Mowa o co najmniej trzech radnych: Józefie Gawronie, Piotrze Ćwiku i Witoldzie Kozłowskim. - Ale przeciwnych Kmicie jest więcej. Tyle że nie każdy ma na tyle odwagi, żeby zagłosować przeciwko Kaczyńskiemu.

Nerwy tracą współpracownicy prezesa. Ryszard Terlecki, "ojciec" kandydatury Kmity, tak określił radnych PiS: "przyspawani do zajmowanych foteli", "ulegający urojonym ambicjom", "łapczywi na pieniądze, wpływy i udział we władzy", "ludzie bez honoru", "oszuści". Były szef klubu PiS zamieścił w tej sprawie obszerny post na Facebooku.

Najgorsze relacje od lat

Konflikt w regionie ma przełożenie na sytuację w całej partii. I wpływa na kryzys w relacjach między członkami ścisłych władz PiS. O bunt w Małopolsce oskarżana jest przez niektórych liderka regionu Beata Szydło.

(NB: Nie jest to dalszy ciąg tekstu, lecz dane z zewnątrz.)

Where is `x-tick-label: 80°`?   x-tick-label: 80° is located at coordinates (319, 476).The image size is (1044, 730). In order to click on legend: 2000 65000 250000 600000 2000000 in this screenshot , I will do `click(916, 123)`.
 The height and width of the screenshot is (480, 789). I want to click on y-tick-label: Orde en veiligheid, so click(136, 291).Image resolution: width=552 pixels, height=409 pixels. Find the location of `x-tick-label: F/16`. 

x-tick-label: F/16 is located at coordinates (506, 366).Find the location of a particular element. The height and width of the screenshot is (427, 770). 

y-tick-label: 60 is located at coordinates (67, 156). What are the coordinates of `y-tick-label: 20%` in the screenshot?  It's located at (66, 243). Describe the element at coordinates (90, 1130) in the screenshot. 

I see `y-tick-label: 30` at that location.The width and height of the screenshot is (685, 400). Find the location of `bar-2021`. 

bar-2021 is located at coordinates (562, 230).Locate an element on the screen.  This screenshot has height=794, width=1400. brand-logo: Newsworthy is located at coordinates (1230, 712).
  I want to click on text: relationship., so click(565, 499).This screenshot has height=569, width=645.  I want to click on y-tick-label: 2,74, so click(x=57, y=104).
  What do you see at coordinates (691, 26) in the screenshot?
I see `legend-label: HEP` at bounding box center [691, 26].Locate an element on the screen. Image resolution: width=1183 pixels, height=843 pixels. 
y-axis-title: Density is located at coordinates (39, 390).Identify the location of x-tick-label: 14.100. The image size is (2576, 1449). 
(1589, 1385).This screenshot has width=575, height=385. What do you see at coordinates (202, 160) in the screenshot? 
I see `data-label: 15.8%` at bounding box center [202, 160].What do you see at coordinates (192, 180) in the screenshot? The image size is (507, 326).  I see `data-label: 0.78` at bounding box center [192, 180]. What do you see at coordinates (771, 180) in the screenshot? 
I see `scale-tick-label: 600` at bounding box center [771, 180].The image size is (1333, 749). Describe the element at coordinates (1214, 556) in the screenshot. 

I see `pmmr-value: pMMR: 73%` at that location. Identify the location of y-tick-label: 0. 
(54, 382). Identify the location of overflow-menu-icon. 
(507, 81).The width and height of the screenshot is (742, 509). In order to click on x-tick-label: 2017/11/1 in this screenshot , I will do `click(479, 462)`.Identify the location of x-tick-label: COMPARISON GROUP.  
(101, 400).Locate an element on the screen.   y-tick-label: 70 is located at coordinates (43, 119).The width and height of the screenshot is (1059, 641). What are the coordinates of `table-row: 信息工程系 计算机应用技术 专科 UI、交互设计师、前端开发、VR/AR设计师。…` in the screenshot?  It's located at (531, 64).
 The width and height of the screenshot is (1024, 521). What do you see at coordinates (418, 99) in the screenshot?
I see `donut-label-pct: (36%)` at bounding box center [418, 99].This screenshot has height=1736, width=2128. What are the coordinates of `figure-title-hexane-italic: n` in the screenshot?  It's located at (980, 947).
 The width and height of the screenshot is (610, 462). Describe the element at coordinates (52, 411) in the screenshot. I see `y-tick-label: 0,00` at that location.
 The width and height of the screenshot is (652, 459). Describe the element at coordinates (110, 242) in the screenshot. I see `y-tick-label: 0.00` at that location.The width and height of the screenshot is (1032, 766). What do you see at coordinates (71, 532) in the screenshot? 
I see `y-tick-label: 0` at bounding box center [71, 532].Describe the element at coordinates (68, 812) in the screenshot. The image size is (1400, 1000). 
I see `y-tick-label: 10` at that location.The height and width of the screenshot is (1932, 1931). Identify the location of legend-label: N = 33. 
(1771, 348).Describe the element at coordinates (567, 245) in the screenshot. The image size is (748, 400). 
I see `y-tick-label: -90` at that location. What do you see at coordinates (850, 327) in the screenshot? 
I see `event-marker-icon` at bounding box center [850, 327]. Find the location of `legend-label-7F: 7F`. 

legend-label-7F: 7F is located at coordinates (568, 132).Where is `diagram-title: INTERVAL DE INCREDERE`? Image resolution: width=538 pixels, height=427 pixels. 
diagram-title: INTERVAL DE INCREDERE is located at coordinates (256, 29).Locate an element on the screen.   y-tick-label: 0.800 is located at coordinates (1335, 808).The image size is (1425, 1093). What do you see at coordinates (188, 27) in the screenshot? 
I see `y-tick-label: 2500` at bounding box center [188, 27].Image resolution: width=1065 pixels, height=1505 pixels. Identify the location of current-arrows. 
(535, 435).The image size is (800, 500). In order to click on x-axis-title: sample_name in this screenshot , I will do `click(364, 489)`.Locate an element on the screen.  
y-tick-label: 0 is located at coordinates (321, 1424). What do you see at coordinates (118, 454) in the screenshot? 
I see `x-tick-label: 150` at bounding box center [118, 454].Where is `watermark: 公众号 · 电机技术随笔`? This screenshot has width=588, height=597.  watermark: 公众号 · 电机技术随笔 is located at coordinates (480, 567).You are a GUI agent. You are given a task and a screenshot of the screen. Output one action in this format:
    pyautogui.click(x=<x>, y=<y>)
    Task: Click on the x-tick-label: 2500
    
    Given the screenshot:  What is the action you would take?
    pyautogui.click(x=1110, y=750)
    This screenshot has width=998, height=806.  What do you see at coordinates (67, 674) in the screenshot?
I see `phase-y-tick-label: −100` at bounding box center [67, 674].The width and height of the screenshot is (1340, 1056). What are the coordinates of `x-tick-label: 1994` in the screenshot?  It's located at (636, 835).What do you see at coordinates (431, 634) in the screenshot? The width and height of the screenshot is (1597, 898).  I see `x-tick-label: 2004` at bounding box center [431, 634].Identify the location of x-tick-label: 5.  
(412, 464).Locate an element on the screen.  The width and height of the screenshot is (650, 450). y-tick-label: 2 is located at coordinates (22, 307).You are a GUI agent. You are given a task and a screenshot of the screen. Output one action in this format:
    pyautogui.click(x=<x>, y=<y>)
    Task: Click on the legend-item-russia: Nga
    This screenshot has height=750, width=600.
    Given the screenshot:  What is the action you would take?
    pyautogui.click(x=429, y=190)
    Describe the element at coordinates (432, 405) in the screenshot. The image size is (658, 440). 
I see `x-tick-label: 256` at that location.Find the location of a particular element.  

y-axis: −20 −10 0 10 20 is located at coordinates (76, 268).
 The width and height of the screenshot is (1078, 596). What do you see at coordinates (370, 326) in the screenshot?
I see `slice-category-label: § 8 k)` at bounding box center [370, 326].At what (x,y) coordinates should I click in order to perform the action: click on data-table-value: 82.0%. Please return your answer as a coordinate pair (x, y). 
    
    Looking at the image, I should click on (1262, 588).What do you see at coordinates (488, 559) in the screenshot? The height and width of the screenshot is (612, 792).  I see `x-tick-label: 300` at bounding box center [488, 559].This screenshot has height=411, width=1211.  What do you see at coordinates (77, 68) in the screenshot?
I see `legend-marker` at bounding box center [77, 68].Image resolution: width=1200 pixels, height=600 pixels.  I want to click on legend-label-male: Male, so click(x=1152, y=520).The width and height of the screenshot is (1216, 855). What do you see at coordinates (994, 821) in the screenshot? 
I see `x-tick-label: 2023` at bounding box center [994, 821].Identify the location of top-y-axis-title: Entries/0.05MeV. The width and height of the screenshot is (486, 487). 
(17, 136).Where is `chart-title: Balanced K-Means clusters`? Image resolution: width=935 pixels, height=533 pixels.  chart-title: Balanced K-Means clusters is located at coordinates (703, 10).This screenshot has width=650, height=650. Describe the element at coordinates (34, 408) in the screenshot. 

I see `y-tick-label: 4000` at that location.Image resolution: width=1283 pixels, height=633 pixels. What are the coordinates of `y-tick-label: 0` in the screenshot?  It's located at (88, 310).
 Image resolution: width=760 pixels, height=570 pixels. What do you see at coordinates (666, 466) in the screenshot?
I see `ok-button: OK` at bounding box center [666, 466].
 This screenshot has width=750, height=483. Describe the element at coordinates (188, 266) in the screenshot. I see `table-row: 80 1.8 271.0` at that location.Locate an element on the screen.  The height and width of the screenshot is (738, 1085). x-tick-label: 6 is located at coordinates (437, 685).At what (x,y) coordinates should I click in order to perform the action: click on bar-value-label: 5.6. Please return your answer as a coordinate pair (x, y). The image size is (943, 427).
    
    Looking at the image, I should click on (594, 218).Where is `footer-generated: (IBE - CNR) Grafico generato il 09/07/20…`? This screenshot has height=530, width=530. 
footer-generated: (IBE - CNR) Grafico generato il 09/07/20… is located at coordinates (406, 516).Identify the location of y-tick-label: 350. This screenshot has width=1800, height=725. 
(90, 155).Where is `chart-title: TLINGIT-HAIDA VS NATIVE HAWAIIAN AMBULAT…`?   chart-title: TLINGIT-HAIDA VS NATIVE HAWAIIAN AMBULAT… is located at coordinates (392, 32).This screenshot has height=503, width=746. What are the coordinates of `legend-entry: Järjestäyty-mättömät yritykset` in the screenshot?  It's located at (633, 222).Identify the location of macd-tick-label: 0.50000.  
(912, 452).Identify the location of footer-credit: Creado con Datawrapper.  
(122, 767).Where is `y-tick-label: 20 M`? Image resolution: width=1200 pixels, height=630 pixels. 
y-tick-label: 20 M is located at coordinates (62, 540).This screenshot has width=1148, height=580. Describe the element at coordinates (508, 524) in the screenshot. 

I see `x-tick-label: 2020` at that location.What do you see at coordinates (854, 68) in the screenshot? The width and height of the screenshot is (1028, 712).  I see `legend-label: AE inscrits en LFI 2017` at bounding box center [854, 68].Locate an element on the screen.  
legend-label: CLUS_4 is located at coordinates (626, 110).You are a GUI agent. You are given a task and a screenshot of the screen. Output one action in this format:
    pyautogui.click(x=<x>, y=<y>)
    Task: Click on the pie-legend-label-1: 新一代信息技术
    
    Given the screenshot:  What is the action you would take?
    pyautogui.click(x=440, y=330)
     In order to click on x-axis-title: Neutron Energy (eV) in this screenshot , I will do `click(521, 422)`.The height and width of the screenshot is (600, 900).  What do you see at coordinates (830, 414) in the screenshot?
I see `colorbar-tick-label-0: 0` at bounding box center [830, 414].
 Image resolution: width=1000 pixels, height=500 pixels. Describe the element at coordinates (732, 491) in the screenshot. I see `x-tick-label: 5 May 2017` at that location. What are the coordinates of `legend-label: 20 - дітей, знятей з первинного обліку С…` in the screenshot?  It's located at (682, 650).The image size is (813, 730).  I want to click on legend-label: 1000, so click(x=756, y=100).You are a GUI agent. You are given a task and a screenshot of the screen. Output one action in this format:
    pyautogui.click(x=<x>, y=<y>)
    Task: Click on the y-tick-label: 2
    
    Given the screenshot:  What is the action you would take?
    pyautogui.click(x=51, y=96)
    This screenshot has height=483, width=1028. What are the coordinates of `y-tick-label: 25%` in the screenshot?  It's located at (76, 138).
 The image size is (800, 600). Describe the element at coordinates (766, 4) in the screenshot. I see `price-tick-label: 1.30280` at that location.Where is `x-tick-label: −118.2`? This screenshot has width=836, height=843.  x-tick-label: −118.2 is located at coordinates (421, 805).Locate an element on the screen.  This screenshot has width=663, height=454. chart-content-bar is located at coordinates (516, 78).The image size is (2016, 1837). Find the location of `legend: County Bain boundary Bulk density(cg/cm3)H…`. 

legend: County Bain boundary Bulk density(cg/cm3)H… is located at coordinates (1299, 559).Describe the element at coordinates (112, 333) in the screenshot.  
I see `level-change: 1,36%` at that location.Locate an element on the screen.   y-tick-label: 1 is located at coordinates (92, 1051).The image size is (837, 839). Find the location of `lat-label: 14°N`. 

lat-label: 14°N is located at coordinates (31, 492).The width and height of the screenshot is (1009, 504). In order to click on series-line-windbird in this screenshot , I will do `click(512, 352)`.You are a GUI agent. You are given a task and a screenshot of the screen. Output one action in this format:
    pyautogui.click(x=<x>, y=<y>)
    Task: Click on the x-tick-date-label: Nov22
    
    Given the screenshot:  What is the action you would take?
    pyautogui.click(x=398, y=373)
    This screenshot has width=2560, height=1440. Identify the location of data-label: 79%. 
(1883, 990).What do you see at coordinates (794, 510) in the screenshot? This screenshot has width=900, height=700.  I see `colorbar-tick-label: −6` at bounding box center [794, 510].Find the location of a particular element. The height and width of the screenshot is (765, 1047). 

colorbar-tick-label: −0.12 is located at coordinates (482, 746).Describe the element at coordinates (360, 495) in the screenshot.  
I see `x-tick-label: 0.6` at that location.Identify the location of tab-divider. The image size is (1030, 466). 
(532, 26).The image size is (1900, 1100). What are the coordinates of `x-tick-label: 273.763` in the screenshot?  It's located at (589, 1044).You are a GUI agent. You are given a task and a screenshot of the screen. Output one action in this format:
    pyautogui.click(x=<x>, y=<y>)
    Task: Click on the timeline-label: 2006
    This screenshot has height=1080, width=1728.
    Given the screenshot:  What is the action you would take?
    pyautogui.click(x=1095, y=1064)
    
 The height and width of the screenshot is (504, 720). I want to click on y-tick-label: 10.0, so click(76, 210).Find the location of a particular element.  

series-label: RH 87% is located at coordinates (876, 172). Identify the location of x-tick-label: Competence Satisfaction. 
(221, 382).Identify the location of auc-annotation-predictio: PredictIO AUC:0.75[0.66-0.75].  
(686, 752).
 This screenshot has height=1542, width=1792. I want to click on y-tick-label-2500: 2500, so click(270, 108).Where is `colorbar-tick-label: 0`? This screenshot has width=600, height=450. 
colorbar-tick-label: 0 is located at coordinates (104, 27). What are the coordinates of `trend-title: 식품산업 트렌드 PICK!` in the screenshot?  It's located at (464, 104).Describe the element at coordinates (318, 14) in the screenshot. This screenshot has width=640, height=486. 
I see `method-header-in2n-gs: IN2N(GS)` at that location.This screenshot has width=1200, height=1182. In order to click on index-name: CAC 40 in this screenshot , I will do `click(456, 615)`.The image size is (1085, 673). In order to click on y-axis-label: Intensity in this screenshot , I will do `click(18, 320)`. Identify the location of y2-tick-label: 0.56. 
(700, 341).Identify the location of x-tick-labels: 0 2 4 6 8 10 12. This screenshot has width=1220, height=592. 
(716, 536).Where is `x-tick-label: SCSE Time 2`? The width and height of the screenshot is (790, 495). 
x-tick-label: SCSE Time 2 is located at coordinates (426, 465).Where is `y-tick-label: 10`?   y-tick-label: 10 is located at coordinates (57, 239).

Jej współpracownicy zapewniają, że radni przeciwni Kmicie podejmują decyzje samodzielnie, a była premier "nie ma nich wpływu". - Beata powiedziała to wprost Jarosławowi w cztery oczy, że ona nie ma z tym nic wspólnego i nie życzy sobie ataków ze strony niektórych "podżegaczy" z PiS. Sugerowała, że chodzi o ludzi Morawieckiego i Terleckiego. To też niektórzy posłowie z regionu: jak Arek Mularczyk (nowy europoseł PiS - red.), który przepycha Kmitę i psioczy na Szydło. Jarosławowi jednak trudno jednak przyjmować to, co twierdzi Beata - opowiada informator WP.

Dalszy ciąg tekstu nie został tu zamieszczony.